I’ve been reading up on the Inca Empire this year, but it’s hardly my specialist subject so I can’t honestly judge how accurate this book is in terms of depicting Inca life; but it’s obviously been very well-researched, and it’s fascinating. Well over 1,000 pages, and that’s in hardback, so it takes some reading; but it’s worth it.
It covers the two decades before the arrival of the conquistadors: the book ends with their arrival and the knowledge that the Inca Empire is about to fall. I suppose it had to end like that, but was it really all so inevitable? The Spanish were in unfamiliar territory, thousands of miles from home, and vastly outnumbered. However, they had superior weapons – and they also gained the support of many tribes seeking to throw off Inca rule. Anyway, I seem to be starting at the end here! That’s the trouble with most things that are written about the Inca Empire: they focus on the fact that the Empire is ultimately destroyed. The historiography of it is messy, especially in English, because we get the conquistadors being depicted as glamorous and heroic – we still use the expression “El Dorado” (and remember Esteban and The Mysterious Cities of Gold?) – and the Indians (it seems to be generally considered OK to talk about “Indians” when referring to Latin America) as “savages”, but then we also get the Black Legend depictions of Spanish brutality. What we get very little about is the Inca Empire on its own terms, rather than as something which was destroyed by the conquistadors. This book – and bear in mind that it’s a novel not a textbook – does try to give us that.
It’s a huge undertaking to write a novel set in a society with which most readers will be unfamiliar. We’re shown life at the Inca court, the ways in which young men were trained to become warriors, the religious/spiritual beliefs of Inca society (although human sacrifice is not included), the social and political structures, the role of women as healers, and the treatment of the tribes conquered by the Incas. We see this through the lives of two young people who, as the book progresses, marry and have children. He is an Inca of royal descent. She is a Chachapoya, member of one of the tribes conquered by the Incas, and was taken away from her family as a young girl. We see everyday life – family issues, friendships, romances – and we also see the sweep of history – the effect of smallpox, which came to the Americas with the conquistadors, and the many wars and conflicts taking place during this period.

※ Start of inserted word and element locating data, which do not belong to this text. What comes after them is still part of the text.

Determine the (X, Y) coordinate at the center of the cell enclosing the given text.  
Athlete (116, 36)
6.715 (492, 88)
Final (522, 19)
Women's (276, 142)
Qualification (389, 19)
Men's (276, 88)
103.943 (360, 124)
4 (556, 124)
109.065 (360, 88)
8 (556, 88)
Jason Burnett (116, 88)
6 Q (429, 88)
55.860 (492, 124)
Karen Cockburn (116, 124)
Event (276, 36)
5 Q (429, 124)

It’s such a huge book, such a huge canvas, that it’s difficult to sum it up in a few paragraphs, and I feel as if I’m not doing a very good job of it! Assuming that the reader is’’t very familiar with the Incas, what will he or she learn from this? That the Incas were only a small group of people, a tribe who conquered many other tribes and established a vast empire in which they were the ruling caste but members of other tribes also had opportunities to advance. I don’t want to sound as if I’m putting European interpretations on a pre-Columbian American society, but there are obvious parallels with the Romans. That the Inca Empire was a very sophisticated and highly-developed society, even more so that you might have thought. That terrible destruction was wrought by the diseases brought from Europe, although presumably most people already know about that. That internecine struggles and civil war had rendered the Inca Empire internally weak just at that the point at which Pizarro, Almagro & co arrived. The importance of holy sites – not just cities or buildings, but rocks and lakes and islands too. And just so much about this very rich culture.

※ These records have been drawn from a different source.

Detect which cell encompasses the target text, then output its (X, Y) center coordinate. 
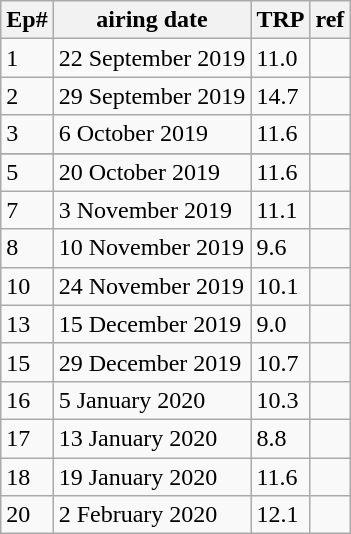
10.7 (280, 362)
ref (330, 20)
10 November 2019 (152, 248)
20 October 2019 (152, 172)
14.7 (280, 96)
1 (27, 58)
2 (27, 96)
9.0 (280, 324)
8.8 (280, 438)
11.1 (280, 210)
9.6 (280, 248)
16 (27, 400)
8 (27, 248)
5 January 2020 (152, 400)
Ep# (27, 20)
12.1 (280, 515)
20 (27, 515)
10.3 (280, 400)
6 October 2019 (152, 134)
15 December 2019 (152, 324)
airing date (152, 20)
29 December 2019 (152, 362)
10 (27, 286)
2 February 2020 (152, 515)
11.0 (280, 58)
29 September 2019 (152, 96)
15 (27, 362)
24 November 2019 (152, 286)
13 January 2020 (152, 438)
10.1 (280, 286)
3 November 2019 (152, 210)
22 September 2019 (152, 58)
18 (27, 477)
19 January 2020 (152, 477)
17 (27, 438)
13 (27, 324)
3 (27, 134)
5 (27, 172)
7 (27, 210)
TRP (280, 20)
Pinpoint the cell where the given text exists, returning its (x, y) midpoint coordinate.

The Inca Empire didn’t actually last very long. The Inca state, based in Cusco, emerged in the twelfth century AD, and only began expanding in the 1430s. It very rapidly established a huge empire, but, less than a century later, the conquistadors arrived. Who knows what would have happened if they hadn’t? We’ll never know, but what they achieved is all the more impressive for the fact that it did happen so quickly. And, whilst there’s always something very tragic about a civilisation that was destroyed, the main Inca language – Quechua – is still widely spoken in parts of Peru, Bolivia and other South American countries today, and what remains of the major Inca administrative and religious centres are major tourist attractions.
I suppose that the book has to end with the arrival of the conquistadors, but I’m glad that it ends there, and doesn’t go on to depict the conquest and the destruction of Inca society, because it’s about the Inca Empire as it was, not about its destruction. It’s a long read and requires a lot of concentration, but it really is worth it.